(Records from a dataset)
——————
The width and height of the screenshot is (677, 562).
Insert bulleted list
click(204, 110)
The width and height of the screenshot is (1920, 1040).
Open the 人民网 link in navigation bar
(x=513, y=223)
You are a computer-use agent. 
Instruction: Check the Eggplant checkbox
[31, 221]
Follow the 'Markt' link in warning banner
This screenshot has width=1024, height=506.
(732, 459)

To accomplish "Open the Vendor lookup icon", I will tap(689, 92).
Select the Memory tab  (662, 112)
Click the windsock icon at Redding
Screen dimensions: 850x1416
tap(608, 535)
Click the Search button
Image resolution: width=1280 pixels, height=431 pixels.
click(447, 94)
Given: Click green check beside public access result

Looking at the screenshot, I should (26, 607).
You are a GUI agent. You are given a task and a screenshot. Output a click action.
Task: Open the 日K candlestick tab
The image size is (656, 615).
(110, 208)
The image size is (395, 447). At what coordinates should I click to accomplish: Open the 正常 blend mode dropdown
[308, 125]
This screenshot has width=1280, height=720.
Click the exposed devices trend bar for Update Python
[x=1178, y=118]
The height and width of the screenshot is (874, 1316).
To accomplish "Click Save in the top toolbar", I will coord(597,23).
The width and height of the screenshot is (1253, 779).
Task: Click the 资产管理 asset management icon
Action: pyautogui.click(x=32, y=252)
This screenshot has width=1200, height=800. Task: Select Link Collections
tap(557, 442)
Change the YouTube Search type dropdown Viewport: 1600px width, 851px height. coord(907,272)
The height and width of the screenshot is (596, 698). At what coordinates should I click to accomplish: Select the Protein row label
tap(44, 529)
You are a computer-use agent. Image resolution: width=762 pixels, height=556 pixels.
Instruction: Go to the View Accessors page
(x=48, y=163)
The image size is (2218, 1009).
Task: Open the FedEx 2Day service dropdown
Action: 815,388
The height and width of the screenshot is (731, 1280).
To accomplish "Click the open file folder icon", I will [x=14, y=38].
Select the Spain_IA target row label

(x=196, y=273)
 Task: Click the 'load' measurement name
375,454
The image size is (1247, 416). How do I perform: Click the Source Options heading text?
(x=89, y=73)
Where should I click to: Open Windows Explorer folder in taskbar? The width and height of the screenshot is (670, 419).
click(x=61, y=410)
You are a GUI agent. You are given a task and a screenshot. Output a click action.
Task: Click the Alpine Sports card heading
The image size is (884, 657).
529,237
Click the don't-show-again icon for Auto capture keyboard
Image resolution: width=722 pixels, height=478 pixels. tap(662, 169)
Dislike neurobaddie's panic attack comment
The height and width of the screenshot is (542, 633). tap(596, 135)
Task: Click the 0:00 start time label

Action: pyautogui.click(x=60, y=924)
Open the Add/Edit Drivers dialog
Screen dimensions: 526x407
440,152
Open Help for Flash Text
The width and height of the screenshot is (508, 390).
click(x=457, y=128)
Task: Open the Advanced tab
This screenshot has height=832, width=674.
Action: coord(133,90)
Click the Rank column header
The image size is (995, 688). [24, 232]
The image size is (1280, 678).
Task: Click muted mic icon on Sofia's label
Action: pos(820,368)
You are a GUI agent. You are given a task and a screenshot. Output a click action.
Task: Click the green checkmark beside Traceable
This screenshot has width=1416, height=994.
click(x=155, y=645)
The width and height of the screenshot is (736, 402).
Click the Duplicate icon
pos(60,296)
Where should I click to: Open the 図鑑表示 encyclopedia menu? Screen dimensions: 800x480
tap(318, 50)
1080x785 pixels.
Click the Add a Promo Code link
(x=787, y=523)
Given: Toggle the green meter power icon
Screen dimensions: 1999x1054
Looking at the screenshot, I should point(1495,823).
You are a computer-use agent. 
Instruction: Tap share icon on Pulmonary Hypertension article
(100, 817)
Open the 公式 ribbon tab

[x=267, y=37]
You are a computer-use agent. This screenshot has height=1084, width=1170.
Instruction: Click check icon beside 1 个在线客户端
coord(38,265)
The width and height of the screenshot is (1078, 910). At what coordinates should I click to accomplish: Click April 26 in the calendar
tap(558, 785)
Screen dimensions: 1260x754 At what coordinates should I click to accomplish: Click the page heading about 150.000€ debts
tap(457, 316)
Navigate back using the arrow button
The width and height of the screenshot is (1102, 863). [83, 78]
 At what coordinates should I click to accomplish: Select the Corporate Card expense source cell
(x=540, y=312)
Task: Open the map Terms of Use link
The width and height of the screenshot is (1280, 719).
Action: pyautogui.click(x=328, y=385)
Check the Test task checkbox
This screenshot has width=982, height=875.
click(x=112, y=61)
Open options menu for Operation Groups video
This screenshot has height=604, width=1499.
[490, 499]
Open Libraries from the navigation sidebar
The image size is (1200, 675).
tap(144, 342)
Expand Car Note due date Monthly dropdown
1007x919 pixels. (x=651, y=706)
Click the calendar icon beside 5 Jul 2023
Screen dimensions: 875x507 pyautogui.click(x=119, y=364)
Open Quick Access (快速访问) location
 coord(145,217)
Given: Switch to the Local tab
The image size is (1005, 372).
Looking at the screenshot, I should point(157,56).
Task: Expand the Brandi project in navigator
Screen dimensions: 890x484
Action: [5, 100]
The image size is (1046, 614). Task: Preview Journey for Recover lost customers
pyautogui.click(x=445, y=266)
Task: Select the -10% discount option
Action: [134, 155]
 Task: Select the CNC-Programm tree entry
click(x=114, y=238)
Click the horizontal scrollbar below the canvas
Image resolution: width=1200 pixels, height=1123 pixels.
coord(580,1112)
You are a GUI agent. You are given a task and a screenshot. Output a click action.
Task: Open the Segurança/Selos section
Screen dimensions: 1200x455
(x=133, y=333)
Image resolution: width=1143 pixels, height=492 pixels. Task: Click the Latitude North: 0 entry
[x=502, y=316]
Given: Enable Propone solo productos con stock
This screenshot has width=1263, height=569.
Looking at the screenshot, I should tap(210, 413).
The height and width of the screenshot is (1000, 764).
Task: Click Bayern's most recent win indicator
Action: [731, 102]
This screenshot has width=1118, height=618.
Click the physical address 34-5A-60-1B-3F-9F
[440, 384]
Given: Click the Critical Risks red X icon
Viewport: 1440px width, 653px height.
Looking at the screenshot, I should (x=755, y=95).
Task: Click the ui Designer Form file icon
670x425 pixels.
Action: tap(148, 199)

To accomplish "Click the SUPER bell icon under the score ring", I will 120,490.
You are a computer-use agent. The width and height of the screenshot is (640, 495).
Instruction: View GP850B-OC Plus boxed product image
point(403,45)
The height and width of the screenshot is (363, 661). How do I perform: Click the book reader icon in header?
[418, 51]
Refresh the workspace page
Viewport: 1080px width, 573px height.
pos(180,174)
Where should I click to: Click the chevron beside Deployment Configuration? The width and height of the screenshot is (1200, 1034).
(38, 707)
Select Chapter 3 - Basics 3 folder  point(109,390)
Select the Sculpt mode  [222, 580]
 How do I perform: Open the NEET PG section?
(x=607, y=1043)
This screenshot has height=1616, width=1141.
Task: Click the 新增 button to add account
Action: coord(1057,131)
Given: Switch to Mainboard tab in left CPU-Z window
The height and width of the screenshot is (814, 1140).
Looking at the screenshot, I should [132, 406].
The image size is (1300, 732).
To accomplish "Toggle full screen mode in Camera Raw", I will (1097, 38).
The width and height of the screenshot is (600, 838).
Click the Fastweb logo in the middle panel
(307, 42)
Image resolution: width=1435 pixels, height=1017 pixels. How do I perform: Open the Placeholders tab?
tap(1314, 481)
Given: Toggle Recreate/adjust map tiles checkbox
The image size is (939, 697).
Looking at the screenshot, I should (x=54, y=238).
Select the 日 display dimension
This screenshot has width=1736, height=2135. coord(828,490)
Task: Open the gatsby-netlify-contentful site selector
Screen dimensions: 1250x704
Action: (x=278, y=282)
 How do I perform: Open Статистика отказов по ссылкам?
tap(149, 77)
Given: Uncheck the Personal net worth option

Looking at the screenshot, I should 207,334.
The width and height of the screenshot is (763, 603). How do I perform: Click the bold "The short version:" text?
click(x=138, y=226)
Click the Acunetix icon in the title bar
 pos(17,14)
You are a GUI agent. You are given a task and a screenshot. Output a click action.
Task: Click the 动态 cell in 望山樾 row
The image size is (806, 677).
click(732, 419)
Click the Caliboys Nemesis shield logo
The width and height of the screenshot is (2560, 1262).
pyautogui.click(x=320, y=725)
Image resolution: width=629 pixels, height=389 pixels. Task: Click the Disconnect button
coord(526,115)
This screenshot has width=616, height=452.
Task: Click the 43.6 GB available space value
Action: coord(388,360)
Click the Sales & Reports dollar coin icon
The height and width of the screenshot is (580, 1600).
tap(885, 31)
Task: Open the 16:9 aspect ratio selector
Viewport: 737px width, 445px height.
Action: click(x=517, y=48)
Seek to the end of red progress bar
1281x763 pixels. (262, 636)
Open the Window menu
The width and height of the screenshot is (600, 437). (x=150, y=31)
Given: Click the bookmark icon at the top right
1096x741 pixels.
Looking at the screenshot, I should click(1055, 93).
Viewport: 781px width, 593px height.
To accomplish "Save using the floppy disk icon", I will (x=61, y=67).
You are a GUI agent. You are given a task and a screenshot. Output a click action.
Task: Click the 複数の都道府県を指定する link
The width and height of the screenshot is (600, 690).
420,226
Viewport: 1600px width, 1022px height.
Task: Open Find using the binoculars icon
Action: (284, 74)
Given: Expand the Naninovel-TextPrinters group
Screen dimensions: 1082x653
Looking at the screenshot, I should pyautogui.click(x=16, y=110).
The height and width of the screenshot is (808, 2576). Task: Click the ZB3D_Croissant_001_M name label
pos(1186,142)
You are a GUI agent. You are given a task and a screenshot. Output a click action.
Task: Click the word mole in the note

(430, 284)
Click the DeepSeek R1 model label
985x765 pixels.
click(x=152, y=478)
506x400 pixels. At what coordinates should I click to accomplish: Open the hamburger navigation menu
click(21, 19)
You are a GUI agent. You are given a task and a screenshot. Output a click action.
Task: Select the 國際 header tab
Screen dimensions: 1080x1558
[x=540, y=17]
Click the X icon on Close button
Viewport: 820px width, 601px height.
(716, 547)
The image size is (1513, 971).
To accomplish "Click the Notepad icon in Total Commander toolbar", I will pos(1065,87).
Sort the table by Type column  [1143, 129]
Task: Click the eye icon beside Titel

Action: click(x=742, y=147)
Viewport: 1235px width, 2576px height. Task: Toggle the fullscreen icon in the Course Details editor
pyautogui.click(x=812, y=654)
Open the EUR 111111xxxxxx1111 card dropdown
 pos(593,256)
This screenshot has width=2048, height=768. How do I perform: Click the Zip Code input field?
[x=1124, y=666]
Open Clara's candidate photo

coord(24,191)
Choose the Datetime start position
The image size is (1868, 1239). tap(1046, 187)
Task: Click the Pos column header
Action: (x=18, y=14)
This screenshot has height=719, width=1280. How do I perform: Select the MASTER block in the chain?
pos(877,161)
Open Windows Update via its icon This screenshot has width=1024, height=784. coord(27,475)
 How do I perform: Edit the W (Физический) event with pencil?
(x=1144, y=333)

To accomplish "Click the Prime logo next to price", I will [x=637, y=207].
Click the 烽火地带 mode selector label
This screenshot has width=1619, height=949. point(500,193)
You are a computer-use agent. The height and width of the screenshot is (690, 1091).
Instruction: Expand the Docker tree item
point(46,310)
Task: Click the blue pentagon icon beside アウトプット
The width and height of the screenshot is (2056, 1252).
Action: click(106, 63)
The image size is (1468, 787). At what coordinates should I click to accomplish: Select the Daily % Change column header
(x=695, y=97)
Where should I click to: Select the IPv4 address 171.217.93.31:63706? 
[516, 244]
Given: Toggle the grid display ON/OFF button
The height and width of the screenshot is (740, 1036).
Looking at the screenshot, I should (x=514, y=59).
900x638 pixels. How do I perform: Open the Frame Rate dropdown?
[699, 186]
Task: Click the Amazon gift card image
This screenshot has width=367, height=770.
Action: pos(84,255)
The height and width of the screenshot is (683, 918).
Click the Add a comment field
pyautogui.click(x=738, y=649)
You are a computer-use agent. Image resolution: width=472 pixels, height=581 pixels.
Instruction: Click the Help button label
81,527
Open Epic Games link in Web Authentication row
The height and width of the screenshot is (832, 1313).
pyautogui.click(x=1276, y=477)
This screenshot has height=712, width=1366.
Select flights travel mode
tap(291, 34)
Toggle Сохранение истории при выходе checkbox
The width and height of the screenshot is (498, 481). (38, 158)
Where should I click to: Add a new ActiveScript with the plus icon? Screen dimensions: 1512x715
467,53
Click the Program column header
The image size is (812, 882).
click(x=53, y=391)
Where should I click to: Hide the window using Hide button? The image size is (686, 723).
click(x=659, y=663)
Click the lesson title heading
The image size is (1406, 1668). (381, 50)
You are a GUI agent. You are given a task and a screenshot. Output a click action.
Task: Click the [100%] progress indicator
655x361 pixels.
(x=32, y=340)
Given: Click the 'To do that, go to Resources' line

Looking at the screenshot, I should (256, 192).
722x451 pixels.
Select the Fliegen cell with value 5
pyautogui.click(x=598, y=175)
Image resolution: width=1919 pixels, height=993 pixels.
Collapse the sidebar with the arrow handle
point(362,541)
——————
◆ Exercise aim: Wherever the string "computer" appears in the data above, copy the line it sits in.

◆ Response:
You are a computer-use agent. 
You are a computer-use agent. Image resolution: width=762 pixels, height=556 pixels.
You are a computer-use agent. 
You are a computer-use agent. This screenshot has height=1084, width=1170.
You are a computer-use agent. The width and height of the screenshot is (640, 495).
You are a computer-use agent. The height and width of the screenshot is (690, 1091).
You are a computer-use agent. Image resolution: width=472 pixels, height=581 pixels.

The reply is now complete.